If you've not read Helen Hanff's book 84  Charing Cross Road (1970), a true story about a New York writer and a London bookseller and books and friendship you'll still appreciate her comment "I do love secondhand books that open to the page some previous owner read oftenest."

Hanff and bookseller Frank Doel corresponded as Hanff searched for hundreds of obscure books. Hanff postponed visiting her English friends until too late; Doel died in December 1968  and the bookshop eventually closed. Hanff did finally visit Charing Cross Road and the empty but still standing shop in the summer of 1971, a trip recorded in her 1973 book The Duchess of Bloomsbury Street.

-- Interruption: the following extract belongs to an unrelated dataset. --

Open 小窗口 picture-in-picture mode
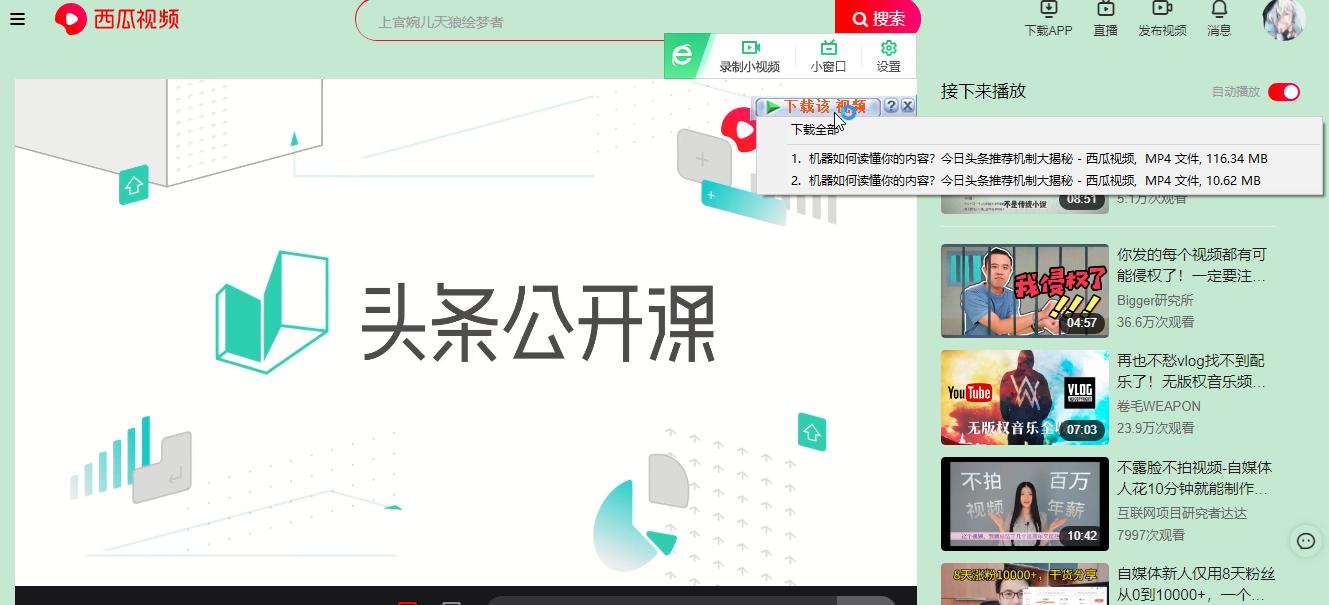Image resolution: width=1329 pixels, height=605 pixels. (828, 55)
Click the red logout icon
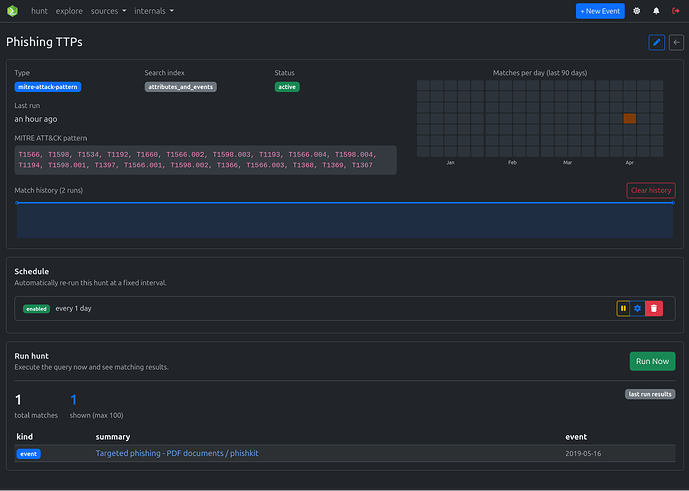Image resolution: width=689 pixels, height=491 pixels. (x=676, y=11)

Don't you just love it when you find that  you and an earlier reader are so wonderfully linked. In fact, it was my good friend Marge who introduced me to the book about30 years ago. She and I were were joined by friendship and a love of books and language.

 
 
Make it a rule never to give a child a book you would not read yourself.
Bernard Shaw
 
 
Information just doesn't float around and get gathered on its own. Libraries give it structure. It's a place that people come to create information and knowledge.
Joyce Ogburn
 
 
Books, the children of the brain.
Jonathan Swift
 
 
Those who say truth is stranger than fiction have wasted their time on poorly written fiction.
Mark Twain
 
 
"A library's function is to give the public in the quickest and cheapeast way information, inspiration, and recreation. If a better way than the book can be found, we should use it."